Doctors also look at how motor units recruit during voluntary movement. Normally, your nervous system activates more and more motor units as you increase effort. In ALS and other motor neuron diseases, fewer units are available, so the remaining ones have to fire at abnormally high rates to compensate. This pattern of reduced recruitment is a key diagnostic finding. The EMG also detects fasciculations, the involuntary muscle twitches many people associate with ALS, and can help distinguish harmless twitches from those with characteristics suggesting a disease process.
Neuromuscular Junction Disorders
The junction where nerves meet muscles can also malfunction. Myasthenia gravis, an autoimmune condition causing fluctuating muscle weakness that worsens with activity, is diagnosed partly through a specialized type of nerve conduction study called repetitive nerve stimulation. In this test, the nerve is stimulated multiple times in a row, and doctors look for a progressive drop in the muscle’s response, which indicates that the nerve-to-muscle communication is failing. A more sensitive variation called single-fiber EMG can detect subtle abnormalities at this junction even when standard testing looks normal.
What Happens During the Test
Before your appointment, avoid applying lotion, sunscreen, or makeup to the areas being tested, since oils on the skin can interfere with the electrical recordings. Bathing or showering beforehand helps. You can eat, drink, drive, and exercise normally before and after.
During the nerve conduction portion, you’ll feel brief electrical pulses on your skin. Most people describe them as surprising rather than painful, like a static shock. During the needle EMG portion, the doctor inserts a very thin needle into several muscles and asks you to contract and relax them while monitoring the signals on a screen and through a speaker (the electrical activity produces an audible crackling sound). You may feel a mild ache similar to a small cramp. The discomfort is real but generally tolerable, and no anesthesia is used because it could alter the muscle’s electrical activity.
The number of muscles and nerves tested varies. A straightforward carpal tunnel evaluation might take 30 minutes. A comprehensive study looking for something like ALS, where the doctor needs to examine muscles in your arms, legs, and trunk, can take up to 90 minutes.
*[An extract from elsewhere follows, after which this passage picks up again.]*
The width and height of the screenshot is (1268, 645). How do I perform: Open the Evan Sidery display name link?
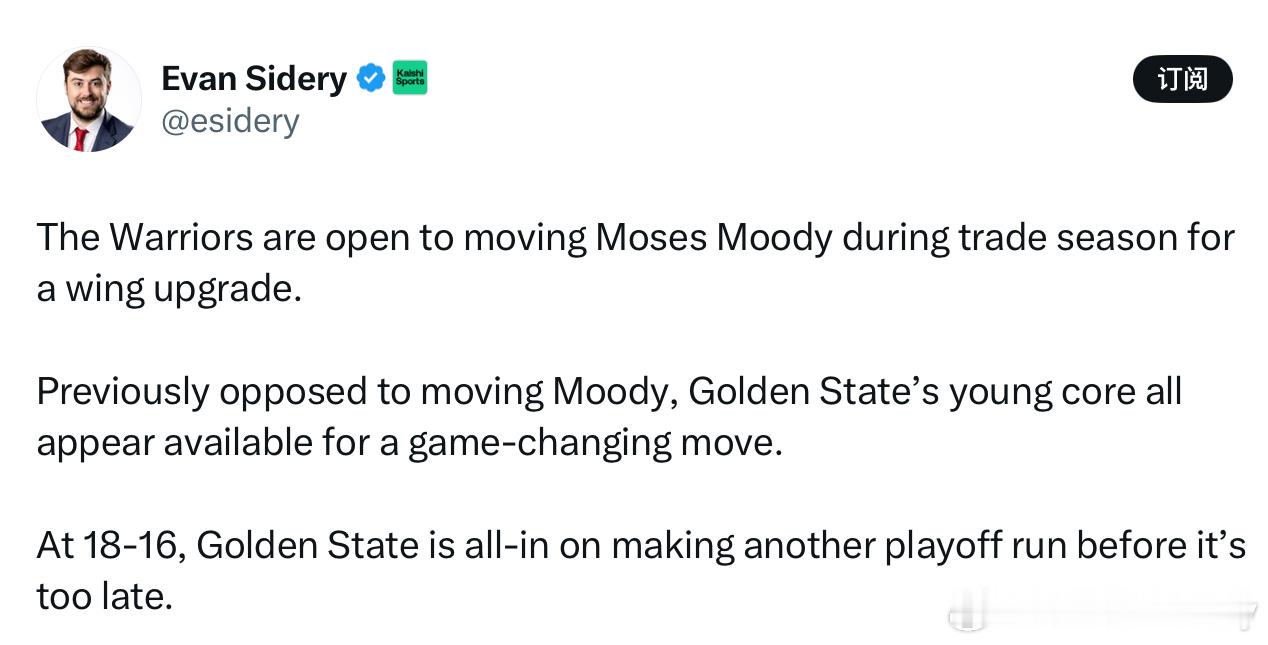(254, 78)
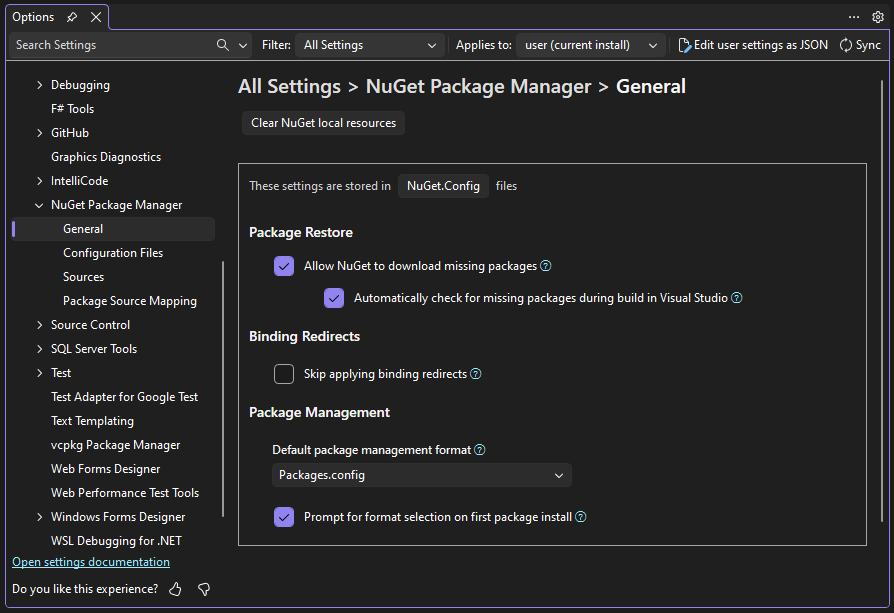
Task: Select 'Package Source Mapping' in the sidebar
Action: [130, 300]
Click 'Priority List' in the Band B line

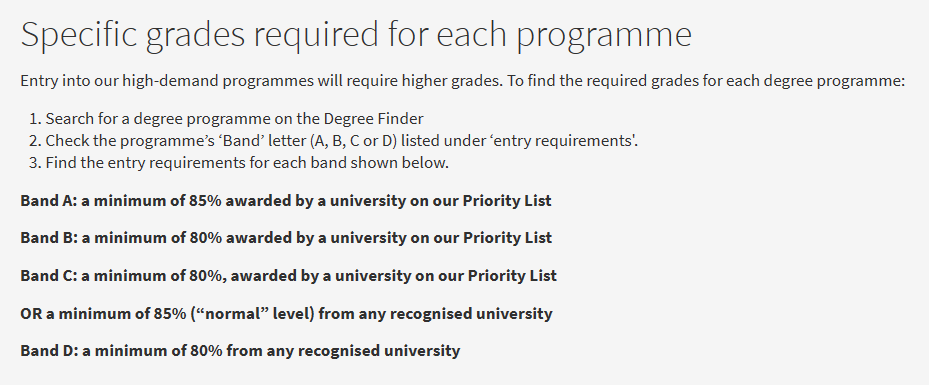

What Abnormal Results Mean
An EMG doesn’t give you a single “positive” or “negative” result. Instead, it produces a pattern of findings across different nerves and muscles that the interpreting physician pieces together like a puzzle. The location of the abnormalities, the type of electrical changes, and whether the damage looks recent or chronic all point toward different diagnoses.
For example, spontaneous electrical activity in a resting muscle suggests the nerve supply has been disrupted. If this shows up in muscles served by a single nerve root, a pinched spinal nerve is likely. If it shows up in muscles across multiple nerve roots and limbs, a more widespread process like motor neuron disease becomes a concern. If the needle EMG shows small, short electrical signals rather than the expected large ones, the problem is more likely within the muscle tissue itself.
Results are most useful when combined with your symptoms, physical exam, and other tests like MRI or blood work. An EMG can also establish a baseline that helps track whether a condition is stable, improving, or getting worse over time.